_Task prompt_.
Using the data below, transcribe exactly everything from the line that contains "Task: Toggle Wrap Text for the cell" down to the line that contains "Click the second 'jeonghan' sender name". Include both of those lines and none of the pictures.

--- Records shown ---

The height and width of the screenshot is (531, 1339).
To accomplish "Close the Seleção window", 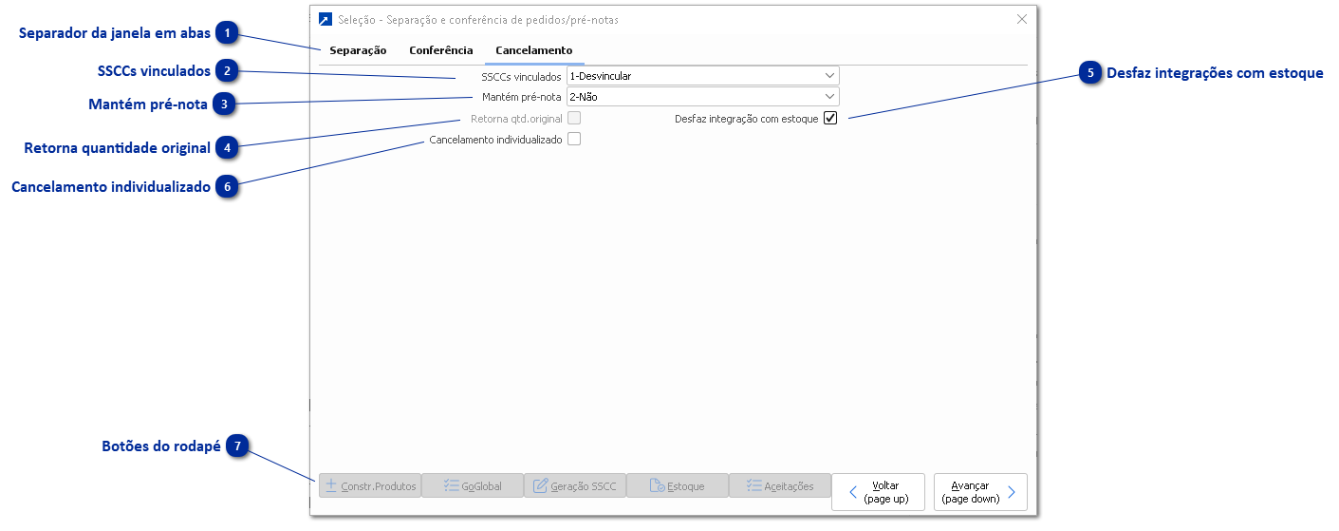I will (x=1022, y=19).
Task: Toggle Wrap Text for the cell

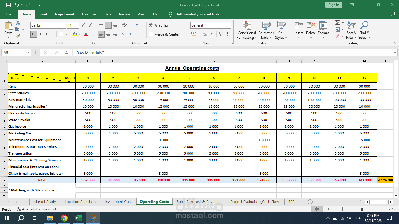Action: (x=159, y=25)
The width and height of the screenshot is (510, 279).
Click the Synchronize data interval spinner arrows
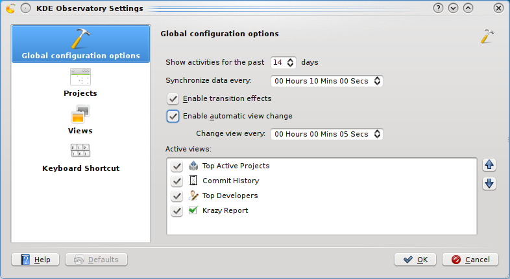(x=377, y=82)
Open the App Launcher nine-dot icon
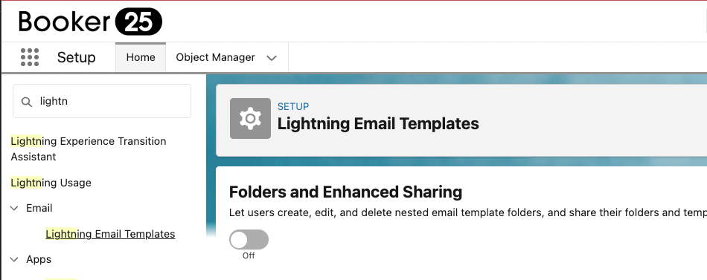This screenshot has height=280, width=707. [30, 57]
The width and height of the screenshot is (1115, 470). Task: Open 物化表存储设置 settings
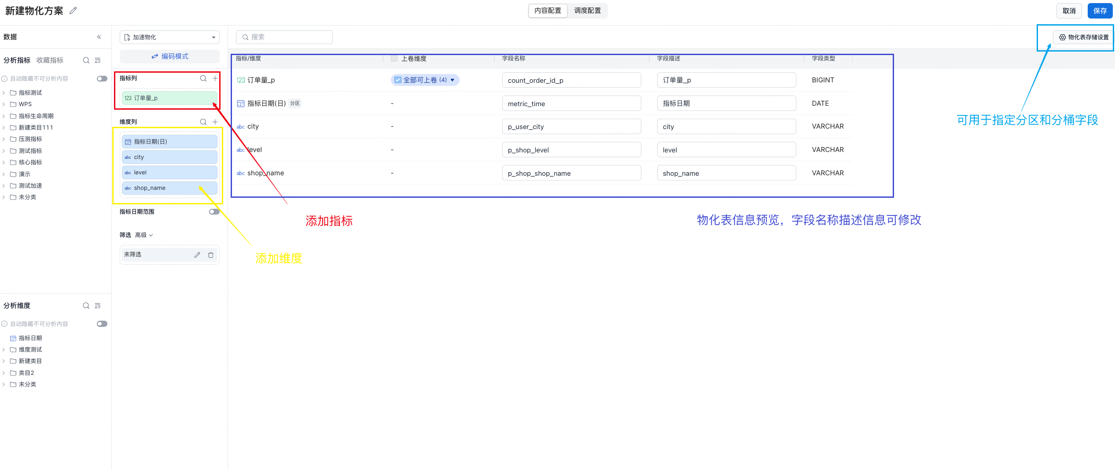pos(1083,37)
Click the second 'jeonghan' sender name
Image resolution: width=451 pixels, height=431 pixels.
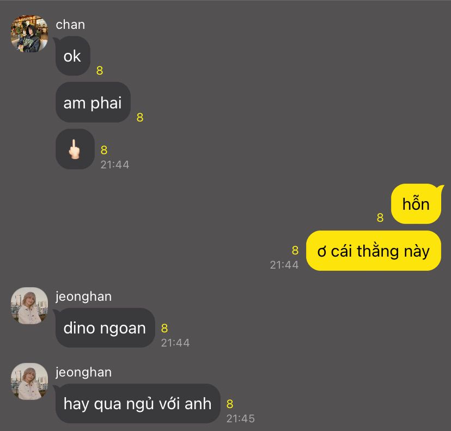(x=83, y=372)
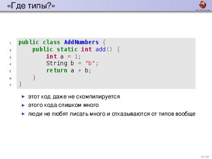Click the second blue triangle bullet marker
Viewport: 212px width, 159px height.
[23, 105]
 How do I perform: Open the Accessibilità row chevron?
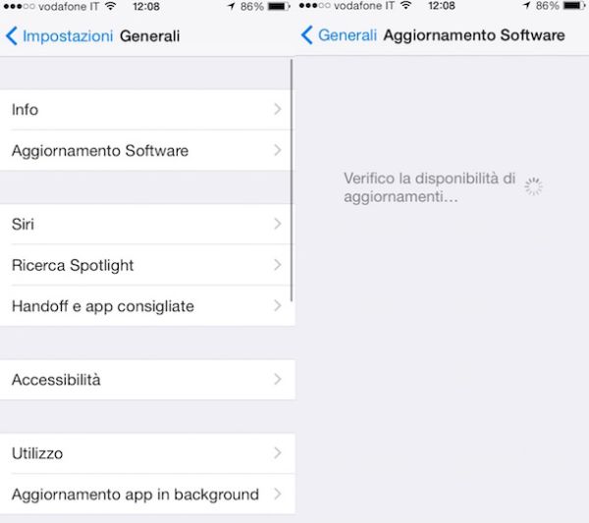click(x=277, y=379)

---

_Response_.
Task: Toggle Wrap Text for the cell

Action: (x=159, y=25)
The width and height of the screenshot is (510, 279).
Click the Synchronize data interval spinner arrows
(x=377, y=82)
Open the App Launcher nine-dot icon
This screenshot has height=280, width=707. [30, 57]
The width and height of the screenshot is (1115, 470). Task: Open 物化表存储设置 settings
pos(1083,37)
Click the second 'jeonghan' sender name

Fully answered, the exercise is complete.